When you click on this, you get a menu of a number of (recently selected?) fields. To access other fields, to change column ordering, or to select language options, select “More column choices…” at the bottom:

This gives you access to the following dialog, where you can find fields not on the above list, select which of a number of writing systems you want to see (and therefore Bulk Edit). The Arrows on the right allow you to move the fields up and down (moving columns left and right on the Bulk Edit screen):

One trick that may not be obvious is that the ‘Tone’ field under ‘Pronunciation’ is available here as ‘Tones’. I presume this is because there are potentially a number of different Tone fields (as in my case). This is the same for ‘Location’ > ‘Locations’ and ‘CV Pattern’ > ‘CV Patterns’.

Sorting on Pronunciation Columns

Once all the fields you’re interested in are in the “current columns” (right) side of that dialog, you can select a column to sort on (showing light blue triangle). Selecting ‘Pronunciations’ gives three lines for this entry, and proclaims “Pronunciation” at the top of the page for slower ones like me.

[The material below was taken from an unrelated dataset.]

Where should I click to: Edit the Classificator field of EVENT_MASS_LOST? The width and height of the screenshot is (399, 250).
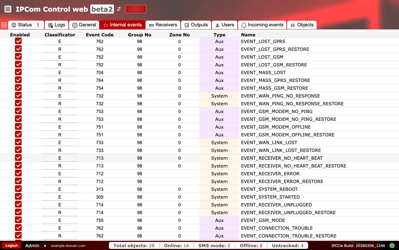(60, 73)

If you’re in a context where you want to sort on two of these fields (if one doesn’t uniquely sort them, as the screenshot above), you can select one, then shift-select another, which will give a secondary sort (and a smaller triangle) as in the following:

Here the location is the first sort, then the tone. Note that the pronunciation form isn’t sorted (a…z…k…a), though the duplicate HAfter-sg field for titi is (correctly) showing up as another pronunciation/tone field (with pronunciation/form atíti nɛ) –showing that sorting by anyof the pronunciationfields gives this layout.

Bulk Editing Pronunciation Fields

Getting back to the point of it all (for me, anyway), with this configuration it is now possible to bulk copy to/from these fields:

Locations didn’t show up for me under “Bulk Replace”; I’m not sure why, though that sounds familiar –perhaps I didn’t configure it right, or maybe that’s a bug.

Summary

Though tone fields created under pronunciation fields is not currently helpful for WeSay collaboration, it seems a much more principled way of treating tone data in FLEx, since it natively allows for varied contexts, CV patterns, segmental morphophonemics impacting the frame (since each pronunciation field has a form field, which can include the lexeme, frame, and any segmental interactions between them). In addition these fields are accessible to FLEx filtering and sorting, including bulk edit operations.
Given the complexity of this configuration, I would not recommend what I have described to the computer non-savvy (e.g., users more comfortable in WeSay). But for those comfortable manipulating these configurations, FLEx can be a powerful tool for manipulating tone data.